As is the case with businesses across the country, small and mid-sized organizations in Henderson and the greater Las Vegas area are always looking for something distinctive to set their businesses apart from the competition.
Whether it is a literary work or other artistic work, a mechanical design or even a logo or other form of branding, these distinctive aspects of a business often determine the business’s profitability. The law also encourages this sort of creativity by protecting these sorts of items from unauthorized replication so that a business can enjoy the fruit of its own labor and ingenuity.
Collectively, things like logos, artistic works and inventions are called “intellectual property” since the business which created the work or design owns the legal right to decide whether and under what terms it can be copied.

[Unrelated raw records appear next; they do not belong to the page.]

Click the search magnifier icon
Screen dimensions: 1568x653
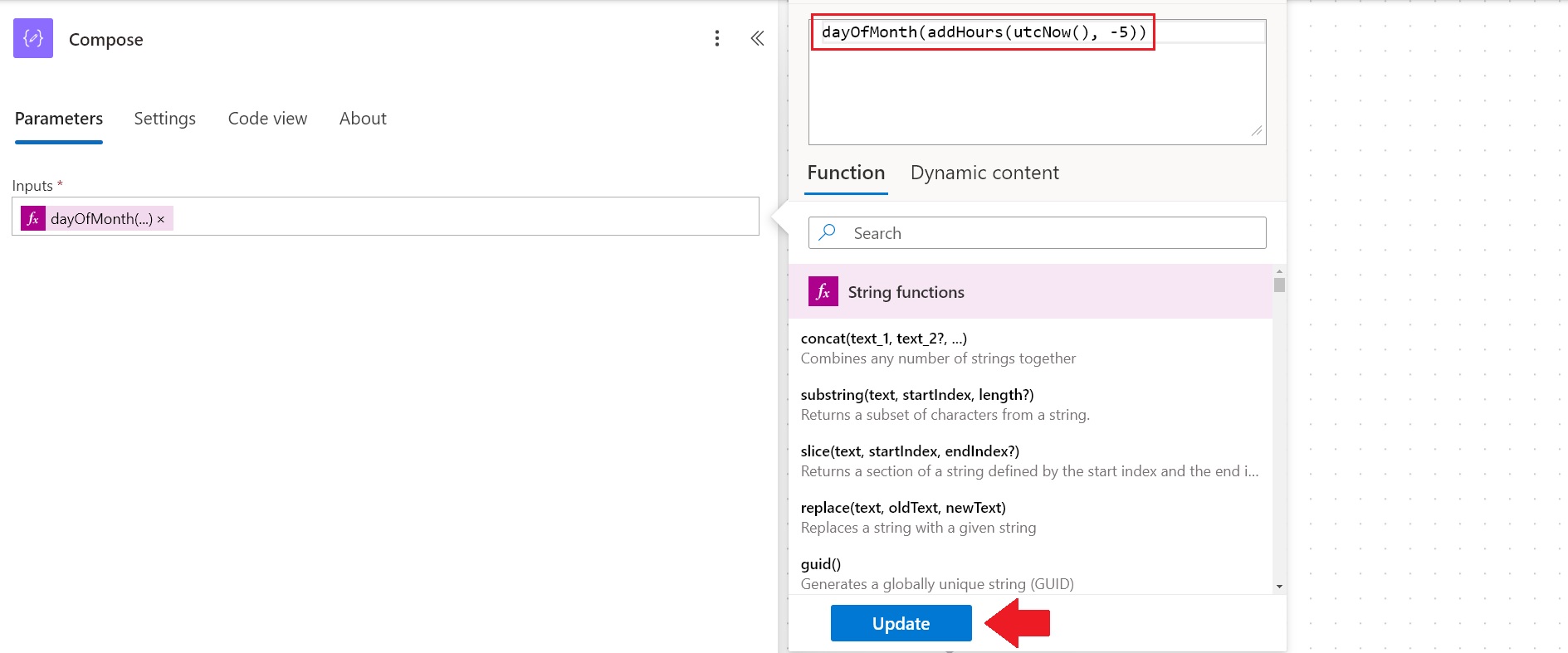tap(827, 233)
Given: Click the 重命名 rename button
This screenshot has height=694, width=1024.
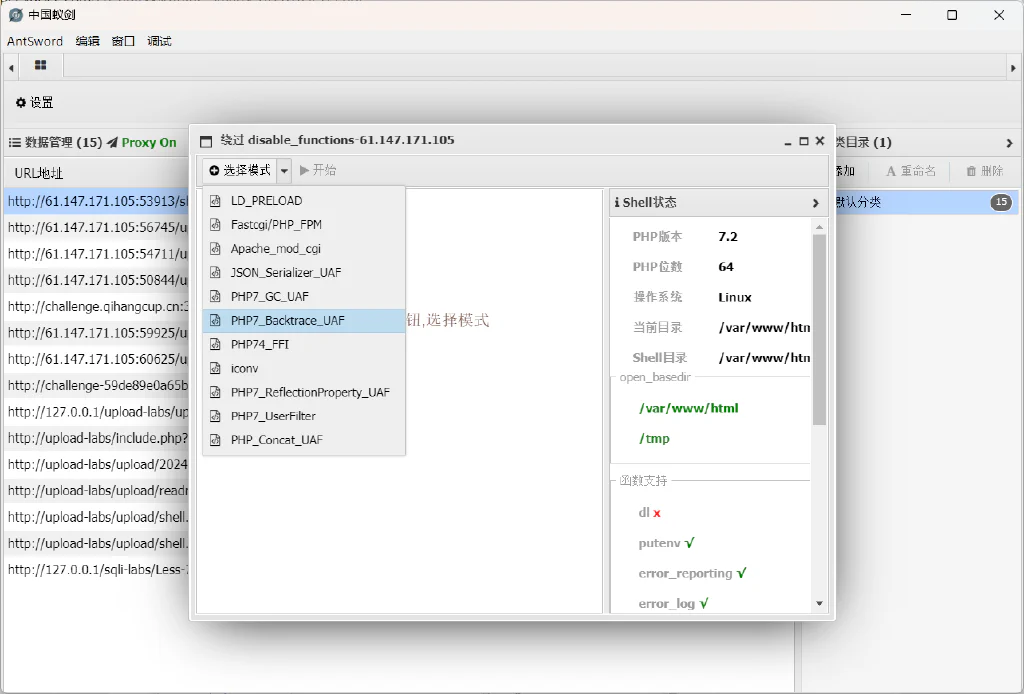Looking at the screenshot, I should (910, 171).

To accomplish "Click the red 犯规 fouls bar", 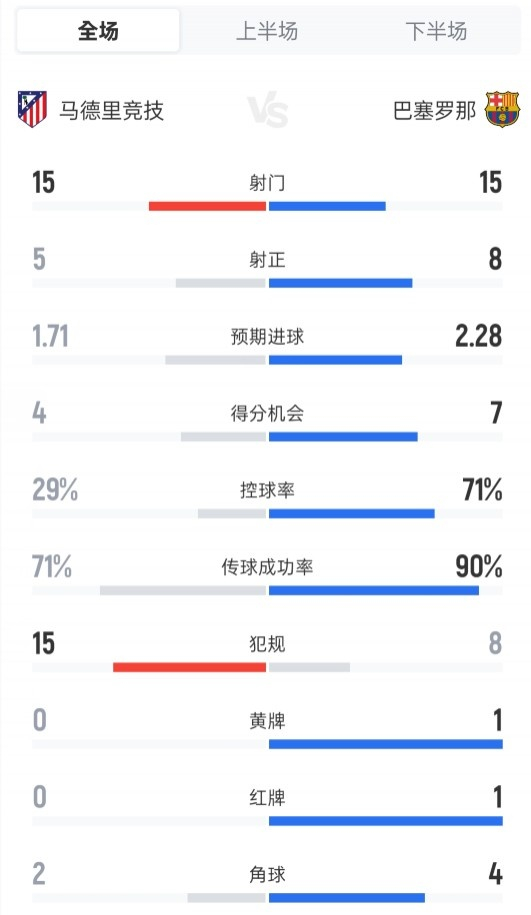I will [190, 667].
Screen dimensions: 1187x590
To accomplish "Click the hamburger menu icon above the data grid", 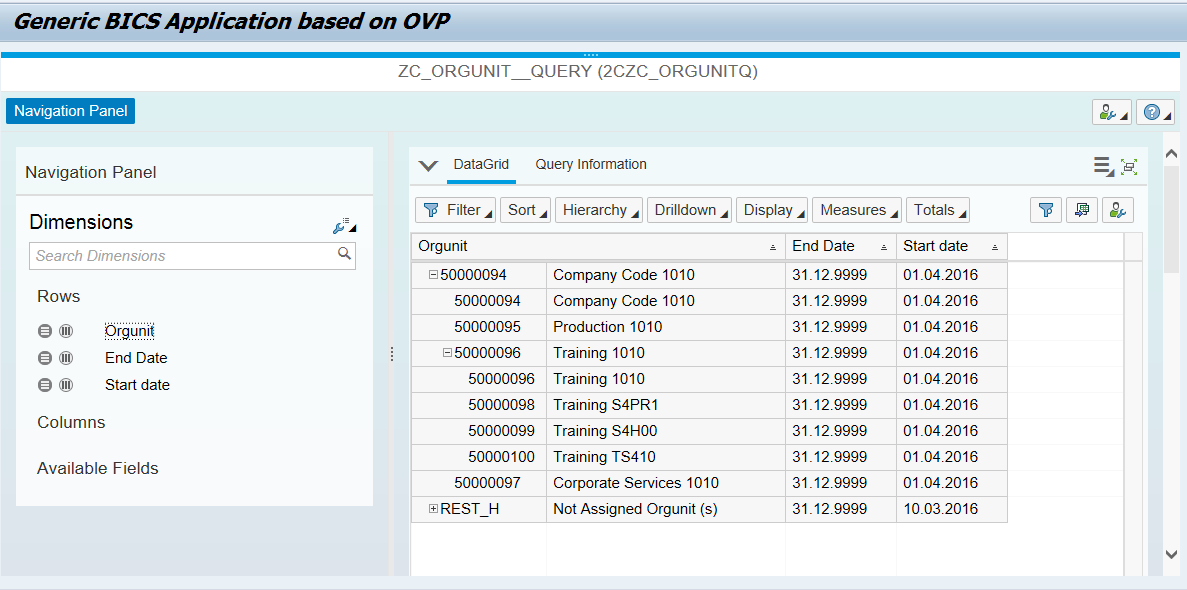I will click(x=1103, y=165).
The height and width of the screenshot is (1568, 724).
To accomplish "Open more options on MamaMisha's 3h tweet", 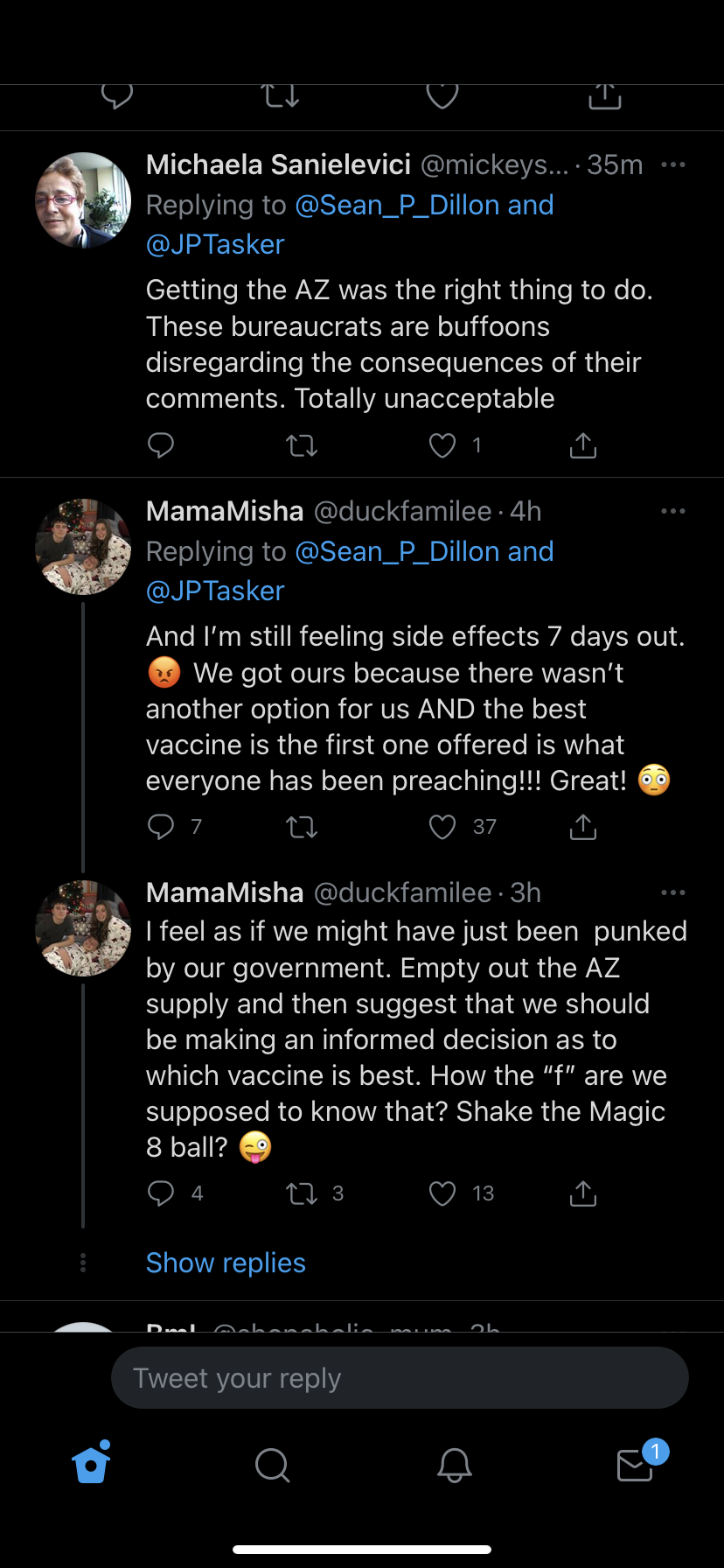I will (672, 892).
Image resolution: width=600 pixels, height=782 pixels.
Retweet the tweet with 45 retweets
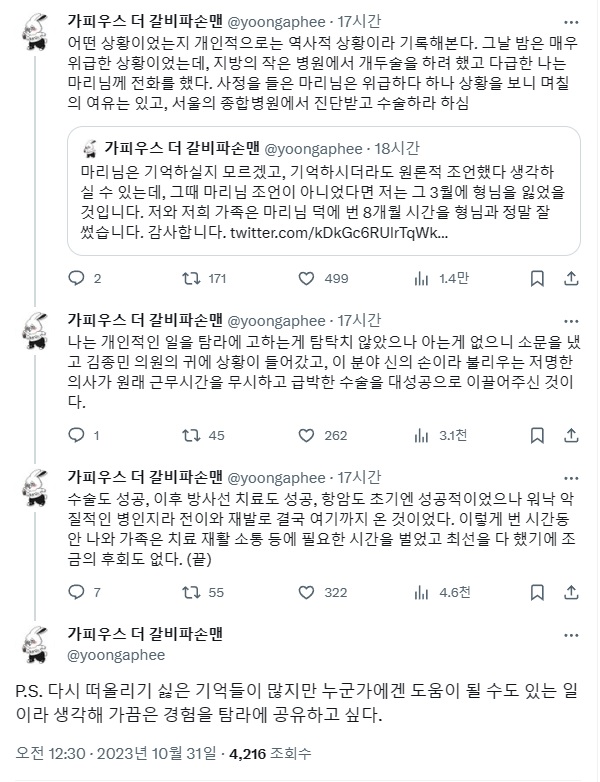pos(197,435)
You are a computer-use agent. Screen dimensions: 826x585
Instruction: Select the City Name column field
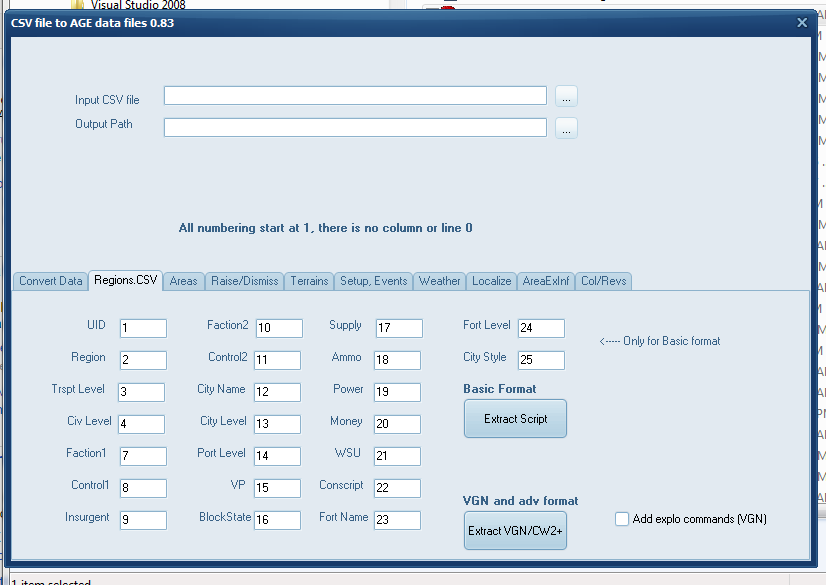277,392
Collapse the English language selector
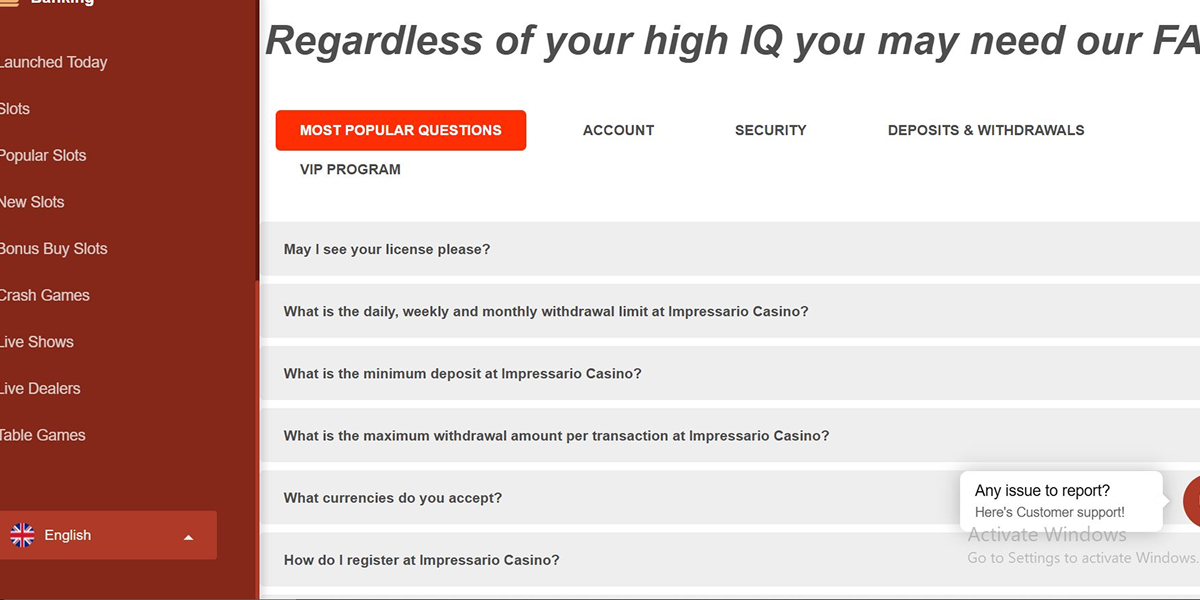The height and width of the screenshot is (600, 1200). [x=188, y=535]
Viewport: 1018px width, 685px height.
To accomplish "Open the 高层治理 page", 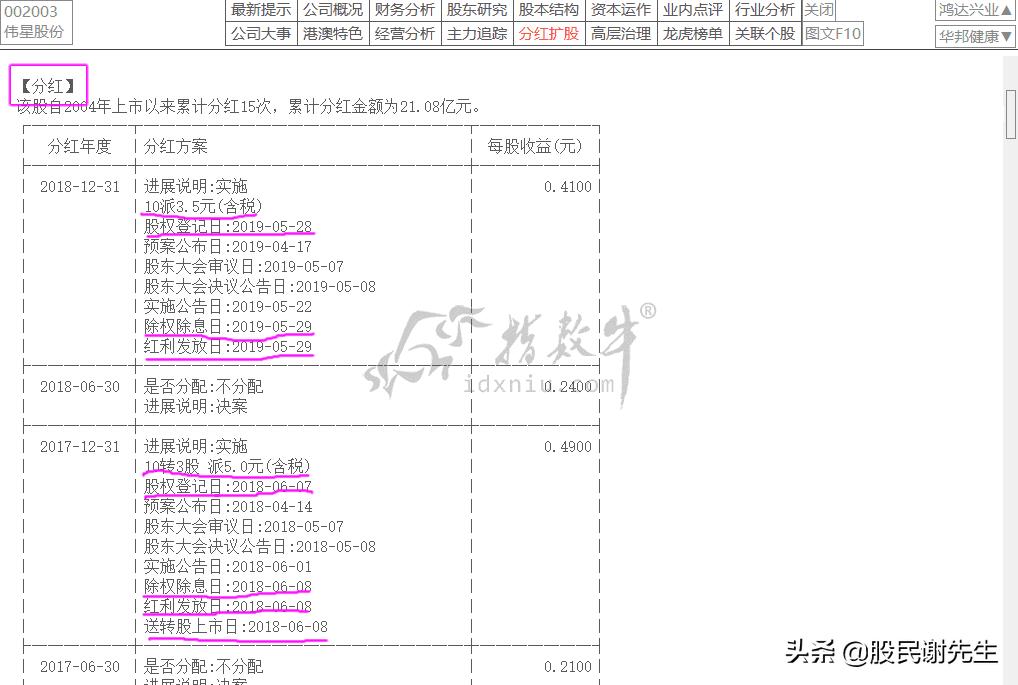I will (619, 32).
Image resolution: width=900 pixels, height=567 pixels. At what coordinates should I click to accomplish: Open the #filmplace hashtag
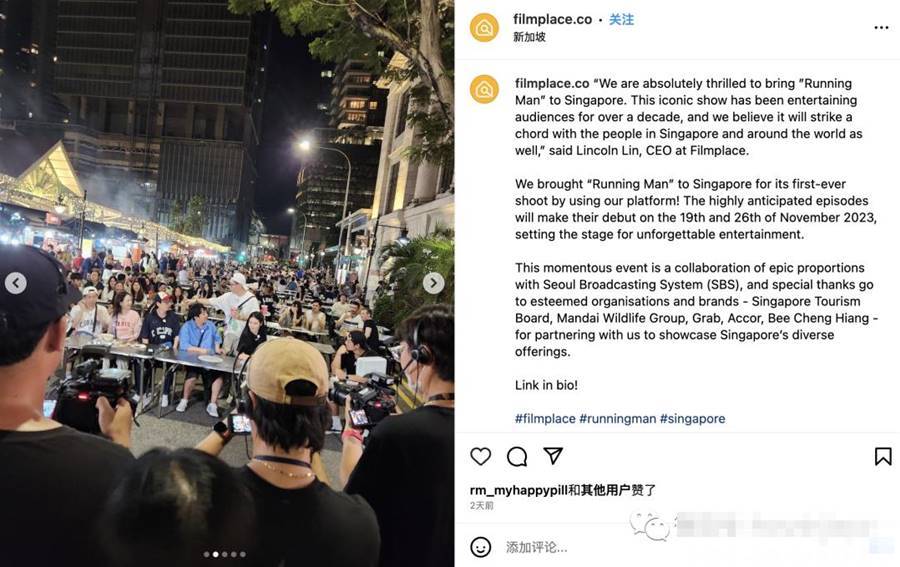(545, 418)
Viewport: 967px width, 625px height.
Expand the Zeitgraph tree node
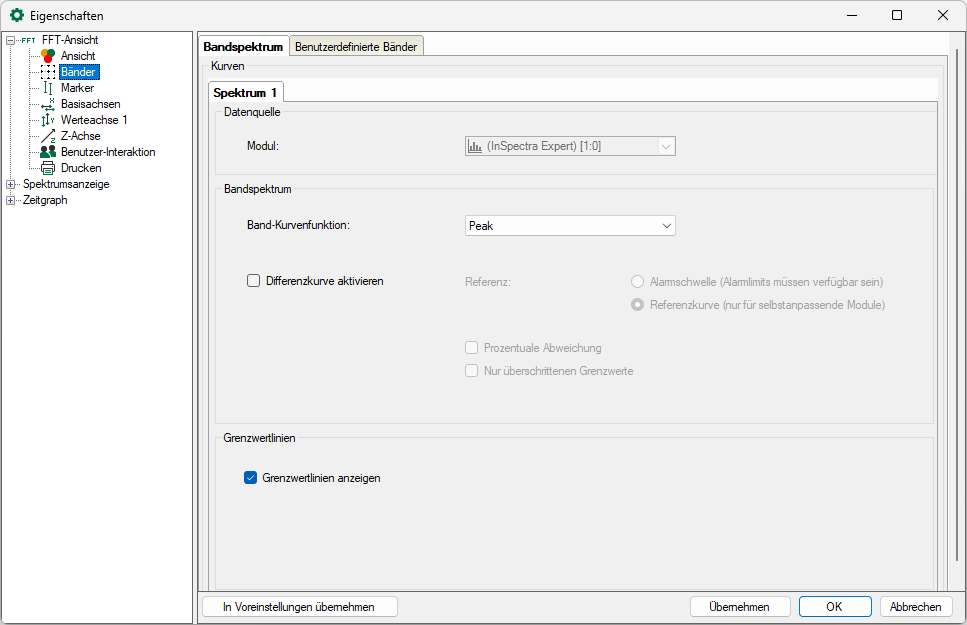click(x=11, y=200)
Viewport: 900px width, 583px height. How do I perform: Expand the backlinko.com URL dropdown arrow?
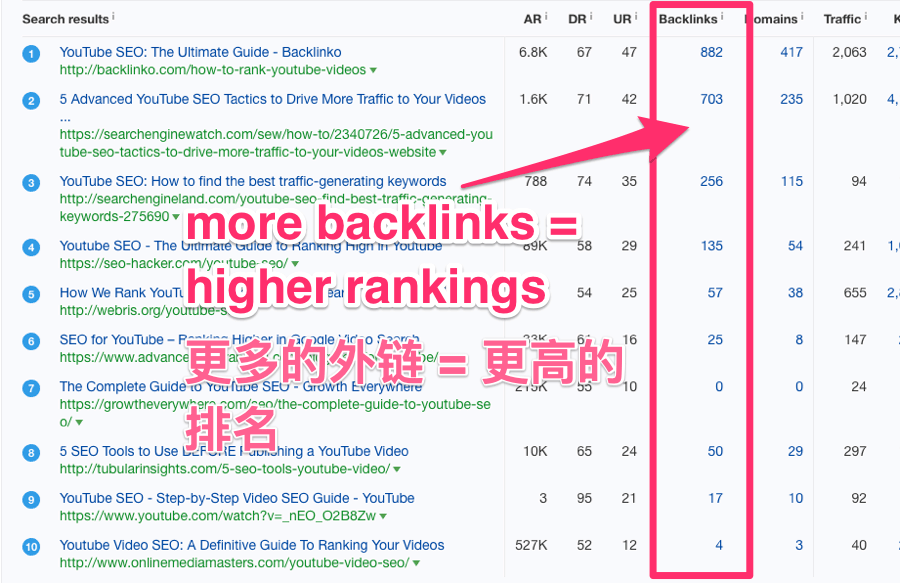[x=373, y=71]
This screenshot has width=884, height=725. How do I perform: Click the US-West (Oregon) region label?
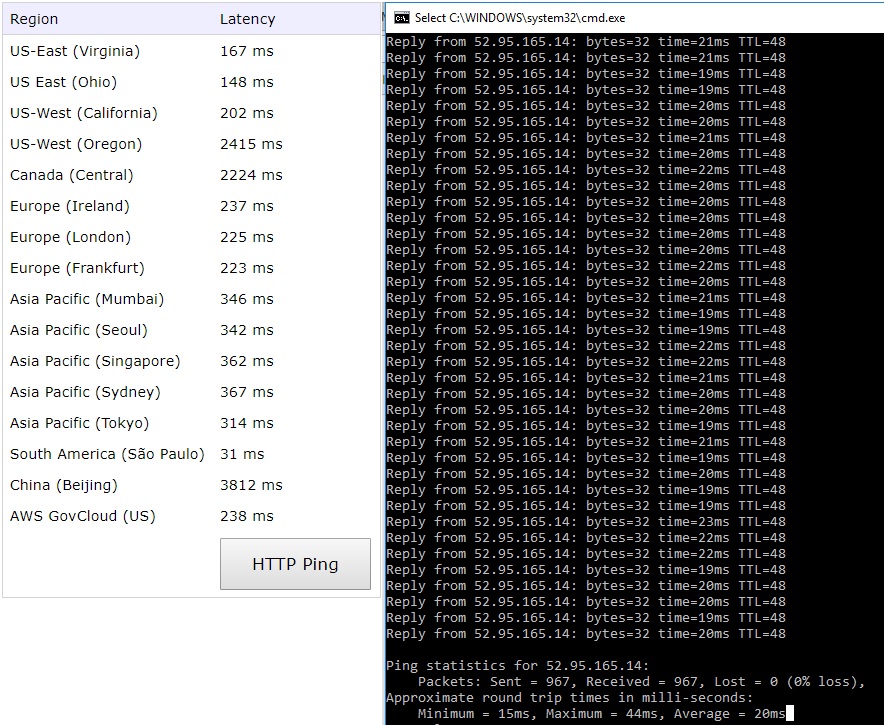pyautogui.click(x=76, y=144)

Whereas inventions are normally subject to federal laws which cover patents, artistic works are subject to copyright laws. Unique brand names or designs are subject to trademark laws. While each separate type of law has its own particularities, they all serve the purpose of giving the creator of the work an exclusive right to re-create it.
Unfortunately, just getting a copyright or trademark is not enough to protect a business’s distinctive creations. Oftentimes, there are people who outright disregard things like copyrights and trademarks, and others may even try to scoot around the edges of the federal laws. Under these sorts of circumstances, an organization may need to resort to business litigation in order to protect its brand or its original work. Doing so may even be necessary to keep a business profitable and ahead of its competition.